§ **WRITTEN PROBLEM**
Resume the post about a short summer visit back home, writing on from its final sentence.

§ **TEXT**
'''
India Gate Photo: By just clicked [CC-BY-SA-2.0 (www.creativecommons.org/licenses/by-sa/2.0)], via Wikimedia Commons

A Short Summer Visit Back Home. Sweet Home.

It’s finally here!

It’s time for my next visit back home.  The last time I was here, it was early spring. Since then, I’ve missed some violent storms – tornadoes that destroyed property and lives being the worst. But now it’s summer. Hot and still sprinkled with storms (of a less scary kind this time) – thunderstorms. The fresh green of spring has evolved into the bright, dark and rich healthy green of summer that is broken up by the colorful hues of wild flowers everywhere.

Early this morning, I did not wake up to the sounds of car horns honking, sputtering autorickshaws or the namaaz/chants of the nearby mosque/temple blaring. Instead, it was  just a natural wakefulness to the sounds of silence. As a replacement for the city that never sleeps, I woke up in a sleepy and peaceful southern US city. Vive la difference!

On my long journey back here, for some reason, I found myself reflecting back to the first time I ever entered these US shores many, many, many years ago and how different my feelings were then.

Now, I was simply returning home – to my own very comfortable environs.

Then, I was entering unknown territory, as perplexed and scared as anyone who found themselves in a strange country would be. As strange as anything, and as different from my native India as a place could be. I was all alone, about to join my newly acquired husband (poor guy!), another stranger,  in a land of peculiar and different people.

What was I doing here? Unbelievably young and totally confused, completely unsure of where my future was headed. When I think back to those days and who I was then, here are some of the descriptors that come to mind (without any exaggeration, mind you): Naive, sheltered, unprepared, gauche, raw, green, ingenuous, and possibly the most apt descriptor of all, clueless. When I look at today’s 16 and 17 year-old kids, they seem so much more sophisticated, mature and worldly-wise than I felt then. Why is that?
'''
§ **RECORDS PROVIDED**
'''
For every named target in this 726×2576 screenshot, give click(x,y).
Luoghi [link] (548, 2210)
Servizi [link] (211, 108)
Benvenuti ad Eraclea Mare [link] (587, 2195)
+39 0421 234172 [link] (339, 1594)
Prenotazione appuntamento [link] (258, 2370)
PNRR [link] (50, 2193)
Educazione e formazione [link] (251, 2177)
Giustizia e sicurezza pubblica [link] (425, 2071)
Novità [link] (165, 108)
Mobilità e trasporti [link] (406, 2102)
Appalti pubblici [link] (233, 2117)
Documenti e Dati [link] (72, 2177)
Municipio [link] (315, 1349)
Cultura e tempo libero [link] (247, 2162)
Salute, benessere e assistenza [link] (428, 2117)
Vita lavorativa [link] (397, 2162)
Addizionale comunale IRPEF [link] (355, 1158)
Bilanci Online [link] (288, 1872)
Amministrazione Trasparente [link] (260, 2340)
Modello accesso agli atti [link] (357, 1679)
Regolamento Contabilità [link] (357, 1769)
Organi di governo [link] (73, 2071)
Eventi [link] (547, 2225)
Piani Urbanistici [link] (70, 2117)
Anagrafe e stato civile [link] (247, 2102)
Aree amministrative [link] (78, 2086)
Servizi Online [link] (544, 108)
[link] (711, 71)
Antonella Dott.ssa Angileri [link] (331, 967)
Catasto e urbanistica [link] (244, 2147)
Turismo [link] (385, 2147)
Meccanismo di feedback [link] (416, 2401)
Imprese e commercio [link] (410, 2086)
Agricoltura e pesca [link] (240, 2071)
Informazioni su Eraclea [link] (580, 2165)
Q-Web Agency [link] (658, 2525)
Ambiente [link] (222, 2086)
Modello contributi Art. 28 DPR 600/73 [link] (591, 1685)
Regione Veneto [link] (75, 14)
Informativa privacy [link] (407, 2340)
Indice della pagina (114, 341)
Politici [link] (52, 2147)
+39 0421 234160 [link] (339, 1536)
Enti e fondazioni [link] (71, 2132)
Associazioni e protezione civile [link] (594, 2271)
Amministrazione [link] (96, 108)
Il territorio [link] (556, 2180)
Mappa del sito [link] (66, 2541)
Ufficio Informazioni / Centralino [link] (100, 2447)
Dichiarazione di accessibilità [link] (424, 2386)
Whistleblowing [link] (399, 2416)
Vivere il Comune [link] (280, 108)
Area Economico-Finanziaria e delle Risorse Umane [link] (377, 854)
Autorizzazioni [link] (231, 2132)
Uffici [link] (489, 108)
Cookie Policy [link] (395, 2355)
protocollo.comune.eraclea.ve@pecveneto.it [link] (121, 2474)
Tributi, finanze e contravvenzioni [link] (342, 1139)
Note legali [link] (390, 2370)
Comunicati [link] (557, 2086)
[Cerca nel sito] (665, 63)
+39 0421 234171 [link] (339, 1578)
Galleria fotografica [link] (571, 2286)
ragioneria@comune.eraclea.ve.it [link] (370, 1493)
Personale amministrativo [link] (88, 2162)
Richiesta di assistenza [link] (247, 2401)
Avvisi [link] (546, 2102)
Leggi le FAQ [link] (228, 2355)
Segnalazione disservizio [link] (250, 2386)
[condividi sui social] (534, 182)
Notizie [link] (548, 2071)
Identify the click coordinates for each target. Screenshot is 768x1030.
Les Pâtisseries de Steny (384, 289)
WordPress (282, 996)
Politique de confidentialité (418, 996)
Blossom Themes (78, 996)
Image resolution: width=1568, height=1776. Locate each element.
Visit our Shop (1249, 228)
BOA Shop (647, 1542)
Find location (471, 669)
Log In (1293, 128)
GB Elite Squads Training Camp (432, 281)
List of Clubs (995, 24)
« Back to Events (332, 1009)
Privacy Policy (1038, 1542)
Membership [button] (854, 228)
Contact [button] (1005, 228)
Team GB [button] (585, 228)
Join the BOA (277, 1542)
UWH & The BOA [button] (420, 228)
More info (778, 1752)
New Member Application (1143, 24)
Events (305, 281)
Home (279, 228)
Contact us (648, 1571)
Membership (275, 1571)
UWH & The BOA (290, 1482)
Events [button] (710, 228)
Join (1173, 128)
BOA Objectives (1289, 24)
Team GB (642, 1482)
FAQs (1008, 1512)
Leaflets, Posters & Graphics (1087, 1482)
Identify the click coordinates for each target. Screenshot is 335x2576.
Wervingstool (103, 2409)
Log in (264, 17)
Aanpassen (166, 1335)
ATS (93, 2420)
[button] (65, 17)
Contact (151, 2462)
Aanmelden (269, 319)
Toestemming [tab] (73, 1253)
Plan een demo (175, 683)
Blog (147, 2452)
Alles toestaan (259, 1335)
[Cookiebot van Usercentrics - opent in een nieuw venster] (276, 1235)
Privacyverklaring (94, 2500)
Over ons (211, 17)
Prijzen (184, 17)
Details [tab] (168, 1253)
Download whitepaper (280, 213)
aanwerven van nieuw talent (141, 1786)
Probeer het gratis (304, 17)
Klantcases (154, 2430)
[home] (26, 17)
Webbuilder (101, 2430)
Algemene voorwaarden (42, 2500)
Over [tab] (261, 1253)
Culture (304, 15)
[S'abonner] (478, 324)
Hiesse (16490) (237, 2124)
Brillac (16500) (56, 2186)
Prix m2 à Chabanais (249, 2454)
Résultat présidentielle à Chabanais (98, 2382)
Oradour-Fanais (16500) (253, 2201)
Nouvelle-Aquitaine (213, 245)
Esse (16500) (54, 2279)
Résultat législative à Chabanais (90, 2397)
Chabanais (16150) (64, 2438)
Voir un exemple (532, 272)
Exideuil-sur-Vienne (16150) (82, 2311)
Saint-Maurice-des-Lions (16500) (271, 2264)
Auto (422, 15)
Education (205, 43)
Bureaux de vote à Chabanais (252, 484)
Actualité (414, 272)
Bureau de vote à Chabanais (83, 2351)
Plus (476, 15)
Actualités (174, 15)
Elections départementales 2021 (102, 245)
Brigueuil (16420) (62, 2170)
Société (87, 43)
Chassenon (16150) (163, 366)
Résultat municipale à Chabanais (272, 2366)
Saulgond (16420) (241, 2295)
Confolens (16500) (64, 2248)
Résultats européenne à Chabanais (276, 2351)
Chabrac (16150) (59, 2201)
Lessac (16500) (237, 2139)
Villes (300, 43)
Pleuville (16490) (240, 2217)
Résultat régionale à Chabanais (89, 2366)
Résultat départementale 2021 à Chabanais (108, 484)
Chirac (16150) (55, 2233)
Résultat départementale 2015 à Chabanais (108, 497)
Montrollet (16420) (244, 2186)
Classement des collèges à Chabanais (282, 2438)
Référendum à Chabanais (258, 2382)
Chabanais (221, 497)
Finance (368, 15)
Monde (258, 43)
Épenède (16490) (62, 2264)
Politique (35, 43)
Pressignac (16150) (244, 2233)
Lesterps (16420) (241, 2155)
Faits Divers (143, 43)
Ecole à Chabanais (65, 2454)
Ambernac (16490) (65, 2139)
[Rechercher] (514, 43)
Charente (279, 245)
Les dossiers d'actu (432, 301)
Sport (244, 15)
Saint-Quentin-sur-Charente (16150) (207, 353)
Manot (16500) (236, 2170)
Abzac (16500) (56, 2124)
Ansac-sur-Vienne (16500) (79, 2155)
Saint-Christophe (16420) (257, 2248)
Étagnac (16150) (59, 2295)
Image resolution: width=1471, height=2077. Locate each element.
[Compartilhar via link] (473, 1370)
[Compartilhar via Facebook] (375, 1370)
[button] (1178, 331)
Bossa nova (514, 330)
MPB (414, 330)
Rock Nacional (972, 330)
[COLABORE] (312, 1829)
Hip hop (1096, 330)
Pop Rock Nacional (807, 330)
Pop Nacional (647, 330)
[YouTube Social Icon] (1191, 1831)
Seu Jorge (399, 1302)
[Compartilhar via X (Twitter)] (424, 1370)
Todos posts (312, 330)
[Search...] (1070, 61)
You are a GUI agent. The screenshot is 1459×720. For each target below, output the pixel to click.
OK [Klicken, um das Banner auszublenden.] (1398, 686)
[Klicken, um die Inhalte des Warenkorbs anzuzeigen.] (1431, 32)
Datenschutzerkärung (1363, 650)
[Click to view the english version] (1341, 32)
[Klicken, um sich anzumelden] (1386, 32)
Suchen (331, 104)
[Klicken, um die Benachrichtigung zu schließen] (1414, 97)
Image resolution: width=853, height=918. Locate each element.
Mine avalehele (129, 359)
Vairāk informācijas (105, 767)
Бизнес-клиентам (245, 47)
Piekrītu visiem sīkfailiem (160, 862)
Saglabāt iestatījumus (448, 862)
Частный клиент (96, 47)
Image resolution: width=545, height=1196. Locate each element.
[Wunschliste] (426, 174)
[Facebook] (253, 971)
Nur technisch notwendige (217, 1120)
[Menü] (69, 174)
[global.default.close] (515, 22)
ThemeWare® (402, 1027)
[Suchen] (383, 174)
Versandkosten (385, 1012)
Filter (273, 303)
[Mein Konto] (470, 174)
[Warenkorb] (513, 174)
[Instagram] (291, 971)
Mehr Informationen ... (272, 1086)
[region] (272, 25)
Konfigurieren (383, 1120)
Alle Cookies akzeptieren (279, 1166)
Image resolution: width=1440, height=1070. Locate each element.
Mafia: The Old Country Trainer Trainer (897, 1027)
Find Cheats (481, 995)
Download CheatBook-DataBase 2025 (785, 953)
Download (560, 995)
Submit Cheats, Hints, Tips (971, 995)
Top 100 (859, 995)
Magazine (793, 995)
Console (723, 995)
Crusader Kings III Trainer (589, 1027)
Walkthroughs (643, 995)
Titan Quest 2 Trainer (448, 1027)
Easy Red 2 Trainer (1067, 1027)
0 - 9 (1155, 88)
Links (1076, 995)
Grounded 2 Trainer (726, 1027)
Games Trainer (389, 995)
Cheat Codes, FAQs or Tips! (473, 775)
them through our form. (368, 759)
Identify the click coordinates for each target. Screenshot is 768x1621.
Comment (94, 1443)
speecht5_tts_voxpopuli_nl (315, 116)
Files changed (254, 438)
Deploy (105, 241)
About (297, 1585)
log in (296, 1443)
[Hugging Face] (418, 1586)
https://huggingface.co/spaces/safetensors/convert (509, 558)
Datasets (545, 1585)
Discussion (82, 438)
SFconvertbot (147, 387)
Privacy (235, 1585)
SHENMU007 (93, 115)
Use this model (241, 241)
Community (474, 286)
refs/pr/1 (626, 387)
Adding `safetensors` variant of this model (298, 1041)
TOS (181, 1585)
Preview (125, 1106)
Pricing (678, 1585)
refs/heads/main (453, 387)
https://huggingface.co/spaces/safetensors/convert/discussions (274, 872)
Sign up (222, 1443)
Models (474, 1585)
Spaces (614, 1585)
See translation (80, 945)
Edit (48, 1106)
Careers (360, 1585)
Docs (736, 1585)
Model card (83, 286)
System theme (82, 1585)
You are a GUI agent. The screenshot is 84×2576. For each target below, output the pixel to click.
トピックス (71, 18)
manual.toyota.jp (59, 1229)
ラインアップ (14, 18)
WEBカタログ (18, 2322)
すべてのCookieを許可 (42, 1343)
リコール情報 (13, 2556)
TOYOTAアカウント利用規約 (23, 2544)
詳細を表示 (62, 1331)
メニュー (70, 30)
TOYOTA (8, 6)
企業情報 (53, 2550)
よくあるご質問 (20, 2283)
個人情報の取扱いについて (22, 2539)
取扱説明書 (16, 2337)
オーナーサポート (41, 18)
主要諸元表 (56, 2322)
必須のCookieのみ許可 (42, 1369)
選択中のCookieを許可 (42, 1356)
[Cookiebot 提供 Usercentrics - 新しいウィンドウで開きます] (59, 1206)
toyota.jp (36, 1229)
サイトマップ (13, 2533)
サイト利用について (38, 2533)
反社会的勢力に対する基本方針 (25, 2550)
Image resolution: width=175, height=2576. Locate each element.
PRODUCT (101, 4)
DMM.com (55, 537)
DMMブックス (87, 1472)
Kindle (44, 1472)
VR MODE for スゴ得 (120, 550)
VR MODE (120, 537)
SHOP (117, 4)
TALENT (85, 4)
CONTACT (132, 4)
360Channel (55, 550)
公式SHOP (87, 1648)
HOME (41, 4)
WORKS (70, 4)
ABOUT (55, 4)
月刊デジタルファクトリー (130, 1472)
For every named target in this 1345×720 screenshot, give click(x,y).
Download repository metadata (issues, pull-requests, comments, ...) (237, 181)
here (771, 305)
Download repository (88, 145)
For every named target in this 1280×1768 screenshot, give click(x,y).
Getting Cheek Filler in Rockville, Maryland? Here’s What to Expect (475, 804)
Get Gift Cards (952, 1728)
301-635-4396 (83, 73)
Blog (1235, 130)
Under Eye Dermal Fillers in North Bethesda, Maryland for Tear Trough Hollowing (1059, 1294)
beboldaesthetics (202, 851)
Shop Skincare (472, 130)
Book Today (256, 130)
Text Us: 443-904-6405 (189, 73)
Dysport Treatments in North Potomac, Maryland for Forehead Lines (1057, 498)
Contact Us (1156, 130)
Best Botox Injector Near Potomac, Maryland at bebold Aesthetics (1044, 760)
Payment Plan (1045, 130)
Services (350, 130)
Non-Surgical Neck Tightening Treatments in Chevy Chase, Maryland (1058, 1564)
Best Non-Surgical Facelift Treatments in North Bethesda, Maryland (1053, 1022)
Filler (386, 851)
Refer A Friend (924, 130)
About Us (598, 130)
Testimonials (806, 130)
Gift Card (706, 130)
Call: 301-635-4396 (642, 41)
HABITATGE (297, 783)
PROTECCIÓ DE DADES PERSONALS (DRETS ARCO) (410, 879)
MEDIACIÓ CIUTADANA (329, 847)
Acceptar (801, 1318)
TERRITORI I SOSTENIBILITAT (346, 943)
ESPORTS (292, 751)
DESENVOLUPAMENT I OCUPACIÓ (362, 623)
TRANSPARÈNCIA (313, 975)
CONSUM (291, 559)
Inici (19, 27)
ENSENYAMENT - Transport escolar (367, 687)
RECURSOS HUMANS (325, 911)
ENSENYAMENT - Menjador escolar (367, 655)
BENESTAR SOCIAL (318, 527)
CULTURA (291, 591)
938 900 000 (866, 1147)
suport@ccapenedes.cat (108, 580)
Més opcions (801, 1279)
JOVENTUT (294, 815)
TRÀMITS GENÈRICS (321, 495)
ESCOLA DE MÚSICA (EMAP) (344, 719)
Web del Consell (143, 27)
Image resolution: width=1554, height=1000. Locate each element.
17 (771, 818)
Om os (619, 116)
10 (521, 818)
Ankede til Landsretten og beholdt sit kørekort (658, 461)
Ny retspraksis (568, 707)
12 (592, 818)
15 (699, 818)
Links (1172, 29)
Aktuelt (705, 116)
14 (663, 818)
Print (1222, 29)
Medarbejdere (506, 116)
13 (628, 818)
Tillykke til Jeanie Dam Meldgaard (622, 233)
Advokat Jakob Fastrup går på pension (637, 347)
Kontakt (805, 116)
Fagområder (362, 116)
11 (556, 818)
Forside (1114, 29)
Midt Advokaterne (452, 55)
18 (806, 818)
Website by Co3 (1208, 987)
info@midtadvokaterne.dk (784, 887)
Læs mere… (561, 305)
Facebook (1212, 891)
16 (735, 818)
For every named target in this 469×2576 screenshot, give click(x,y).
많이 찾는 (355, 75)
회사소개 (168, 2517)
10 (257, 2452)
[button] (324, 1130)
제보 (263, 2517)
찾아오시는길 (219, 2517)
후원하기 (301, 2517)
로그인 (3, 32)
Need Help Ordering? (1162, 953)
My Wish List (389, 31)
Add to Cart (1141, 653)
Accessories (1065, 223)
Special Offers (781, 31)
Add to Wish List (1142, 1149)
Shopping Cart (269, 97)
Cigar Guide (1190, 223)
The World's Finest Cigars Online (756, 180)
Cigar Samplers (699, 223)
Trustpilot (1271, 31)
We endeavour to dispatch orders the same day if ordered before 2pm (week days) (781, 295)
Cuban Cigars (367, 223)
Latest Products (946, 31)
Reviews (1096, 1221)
'''
§ **WRITTEN RESPONSE**
The date indelibly stamped on my brain (Oct 13), what I experienced then were such powerful feelings and emotions that I have never forgotten them.  Not even in all these intervening years while so much was going on, and as I grew up and made my new home, family, profession, new friendships, life.

How the years have simply flown by! After living in the US for some time, how easily I adjusted to the busy, new life I was making for myself! To the point where somewhere along the way, this became home, and India became my old, forgotten reality that was interspersed with relatively short visits to see my family.

Frankly, I never ever even considered that there would be a time when I would return to India to make yet another new life.

Today, after a few months of doing so however, I consider the recent change as a platform for new opportunities and fresh experiences. Where before, staying in one place and especially in the US, might have been construed by me as secure and stable, I find that this latest experience in India is actually giving me a good balance. It is giving me new ways of looking at life ahead since the world is transforming so fast  – key among the countries undergoing transformation (in dissimilar ways) being the US and India.

Surprisingly, I also find that change can actually be quite exhilarating at this point in my life. Surprising, because I’ve always heard it said that as you grow older (and presumably wiser), you actually tend to resist change. Perhaps it’s because the stability that I need is not disappearing anywhere, since I know that I can always come back home whenever I wish to.

Plus, my closest family and friends span the world and are spread out in many cities and states in these two countries – New York, Bangalore, Manipal, Las Vegas, Los Angeles, Boston, Connecticut, Hyderabad, Alabama, Atlanta, New Jersey, Mumbai and so on. It’s a fact that globalization is making the world smaller with the internet allowing us to always be closely connected to people – wherever they may live.

Perhaps that is why such a dramatic change in geography is so much less daunting that it would’ve been, even a decade ago. I can Gchat and FB and Skype and email (but not quite tweet) with the best of them, while not missing a beat. Yes, I think that is why my recent life change is so much easier to deal with.  The many means for effortless communication that exist today do make a difference.

But, of course, nothing, not even virtual reality, can surpass the physical reality of being in a place. (Yet).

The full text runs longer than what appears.